*The exercise*:
Please retype each line of the listing below exactly as it appears.

*Entries provided*:
▬▬▬▬▬▬

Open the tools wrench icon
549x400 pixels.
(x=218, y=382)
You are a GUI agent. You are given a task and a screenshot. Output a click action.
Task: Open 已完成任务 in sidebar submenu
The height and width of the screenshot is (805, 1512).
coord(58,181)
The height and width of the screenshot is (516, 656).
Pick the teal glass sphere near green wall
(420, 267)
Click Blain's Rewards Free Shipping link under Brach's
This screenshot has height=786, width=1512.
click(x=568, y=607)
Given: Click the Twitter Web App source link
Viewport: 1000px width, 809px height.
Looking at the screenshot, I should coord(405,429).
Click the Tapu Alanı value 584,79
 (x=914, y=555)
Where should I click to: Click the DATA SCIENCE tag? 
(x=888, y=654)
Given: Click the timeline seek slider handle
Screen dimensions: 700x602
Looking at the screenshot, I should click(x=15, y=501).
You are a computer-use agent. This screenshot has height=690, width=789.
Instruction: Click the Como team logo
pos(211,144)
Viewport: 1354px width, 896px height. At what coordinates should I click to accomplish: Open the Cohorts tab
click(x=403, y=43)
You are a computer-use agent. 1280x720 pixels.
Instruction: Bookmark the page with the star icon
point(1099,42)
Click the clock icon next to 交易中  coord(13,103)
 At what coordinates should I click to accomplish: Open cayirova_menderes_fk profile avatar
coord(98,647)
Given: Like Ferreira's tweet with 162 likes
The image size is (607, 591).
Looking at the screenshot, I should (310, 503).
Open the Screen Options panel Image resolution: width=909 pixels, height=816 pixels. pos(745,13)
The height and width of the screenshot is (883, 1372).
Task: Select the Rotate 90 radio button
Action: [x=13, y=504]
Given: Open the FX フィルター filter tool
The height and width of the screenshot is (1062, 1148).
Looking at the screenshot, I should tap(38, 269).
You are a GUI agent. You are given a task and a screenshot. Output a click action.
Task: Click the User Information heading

▬▬▬▬▬▬

*Response to this exercise*:
Open the tools wrench icon
549x400 pixels.
(x=218, y=382)
You are a GUI agent. You are given a task and a screenshot. Output a click action.
Task: Open 已完成任务 in sidebar submenu
The height and width of the screenshot is (805, 1512).
coord(58,181)
The height and width of the screenshot is (516, 656).
Pick the teal glass sphere near green wall
(420, 267)
Click Blain's Rewards Free Shipping link under Brach's
This screenshot has height=786, width=1512.
click(x=568, y=607)
Given: Click the Twitter Web App source link
Viewport: 1000px width, 809px height.
Looking at the screenshot, I should coord(405,429).
Click the Tapu Alanı value 584,79
 (x=914, y=555)
Where should I click to: Click the DATA SCIENCE tag? 
(x=888, y=654)
Given: Click the timeline seek slider handle
Screen dimensions: 700x602
Looking at the screenshot, I should click(x=15, y=501).
You are a computer-use agent. This screenshot has height=690, width=789.
Instruction: Click the Como team logo
pos(211,144)
Viewport: 1354px width, 896px height. At what coordinates should I click to accomplish: Open the Cohorts tab
click(x=403, y=43)
You are a computer-use agent. 1280x720 pixels.
Instruction: Bookmark the page with the star icon
point(1099,42)
Click the clock icon next to 交易中  coord(13,103)
 At what coordinates should I click to accomplish: Open cayirova_menderes_fk profile avatar
coord(98,647)
Given: Like Ferreira's tweet with 162 likes
The image size is (607, 591).
Looking at the screenshot, I should (310, 503).
Open the Screen Options panel Image resolution: width=909 pixels, height=816 pixels. pos(745,13)
The height and width of the screenshot is (883, 1372).
Task: Select the Rotate 90 radio button
Action: [x=13, y=504]
Given: Open the FX フィルター filter tool
The height and width of the screenshot is (1062, 1148).
Looking at the screenshot, I should tap(38, 269).
You are a GUI agent. You are given a task and a screenshot. Output a click action.
Task: Click the User Information heading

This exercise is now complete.